Task objective
Every record below should be printed again exactly, with its pictures removed.
▼
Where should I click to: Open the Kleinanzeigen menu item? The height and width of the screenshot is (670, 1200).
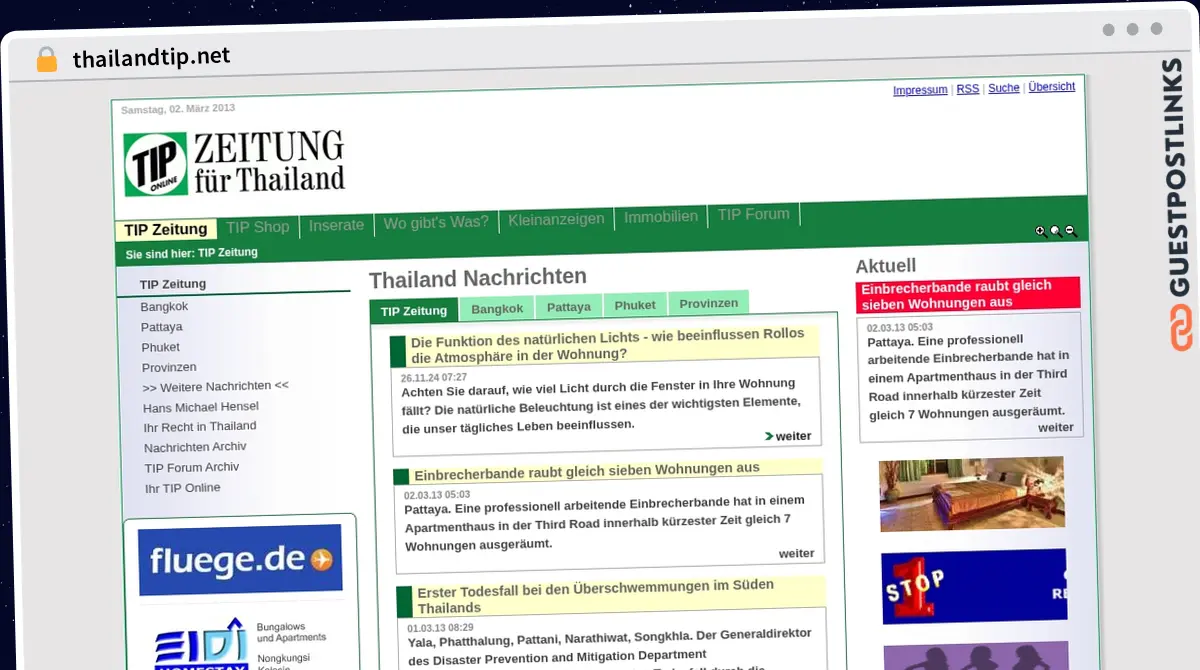[556, 218]
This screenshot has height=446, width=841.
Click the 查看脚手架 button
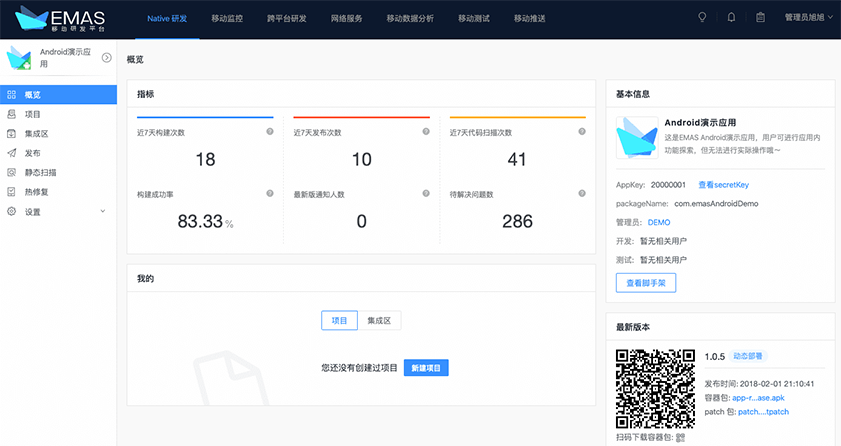[646, 283]
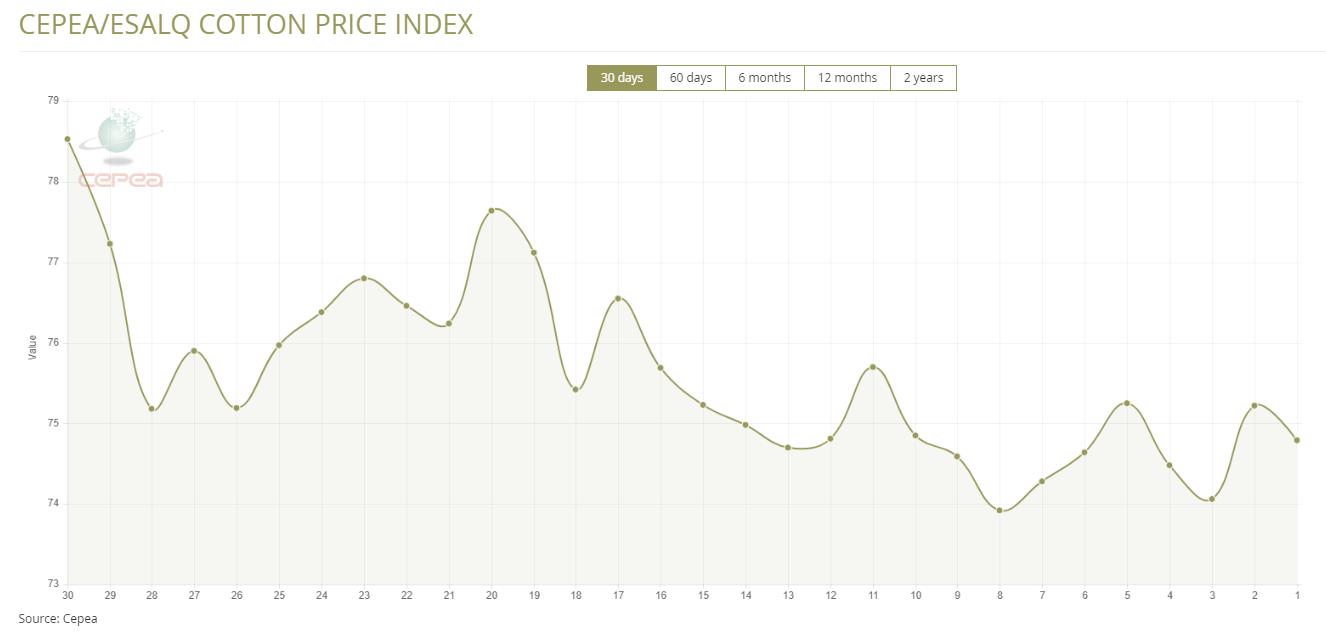Click the day 17 data point
The image size is (1326, 633).
pyautogui.click(x=618, y=298)
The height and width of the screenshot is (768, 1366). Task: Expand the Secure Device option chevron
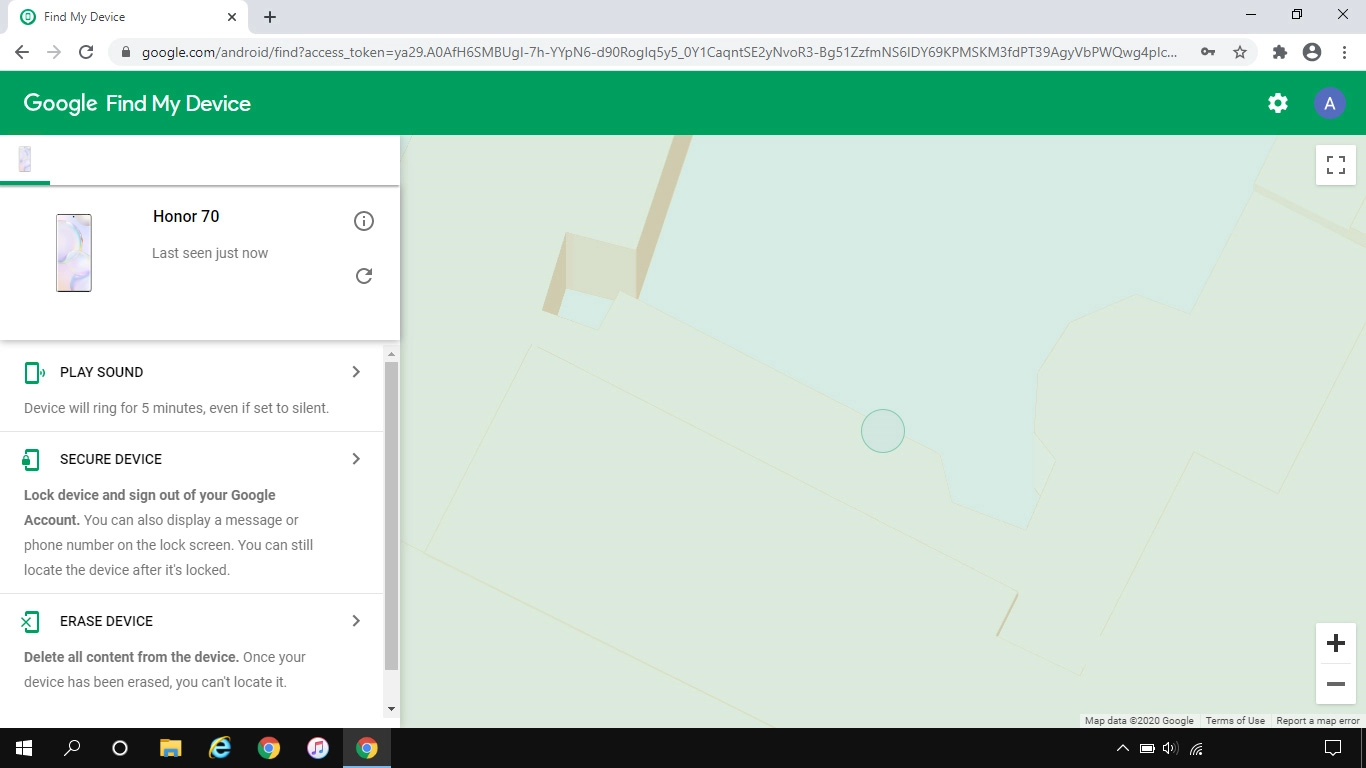pyautogui.click(x=356, y=459)
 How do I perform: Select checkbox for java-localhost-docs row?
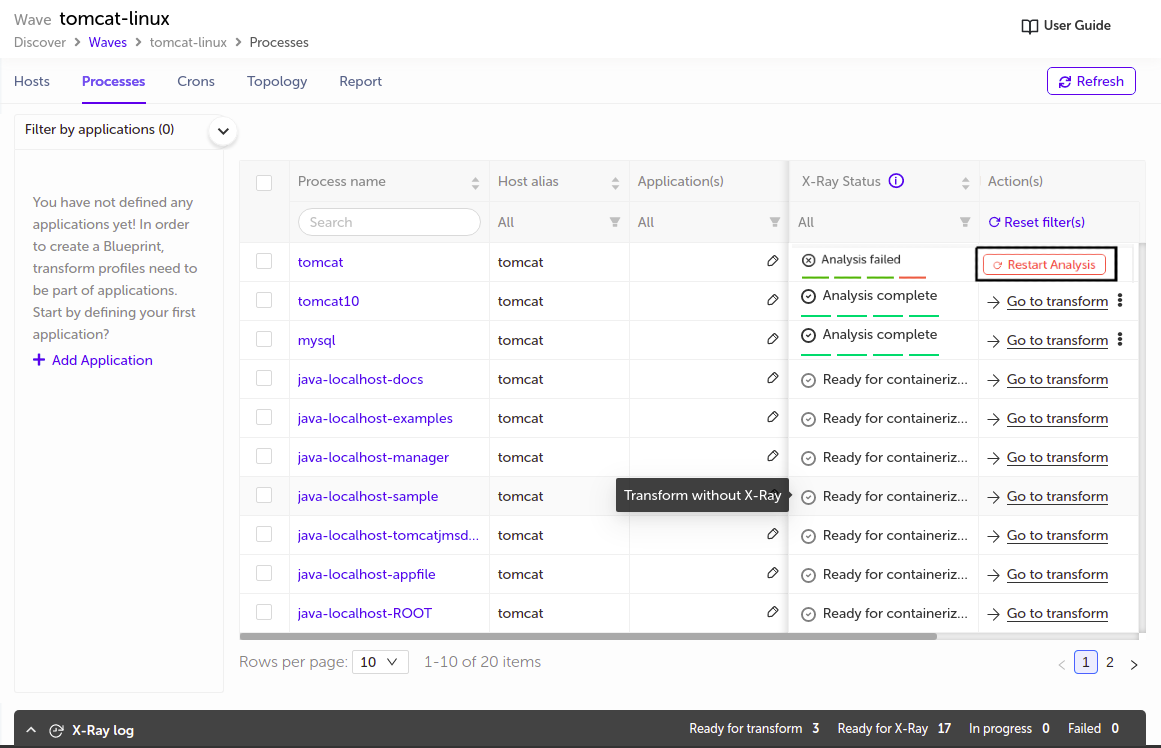[x=264, y=378]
▲
Finished exercise
Where should I click to: Open the Kleinanzeigen menu item? The height and width of the screenshot is (670, 1200).
[556, 218]
This screenshot has height=446, width=841.
Click the 查看脚手架 button
[646, 283]
Click the day 17 data point
The image size is (1326, 633).
pyautogui.click(x=618, y=298)
The height and width of the screenshot is (768, 1366). Task: Expand the Secure Device option chevron
pyautogui.click(x=356, y=459)
 How do I perform: Select checkbox for java-localhost-docs row?
[x=264, y=378]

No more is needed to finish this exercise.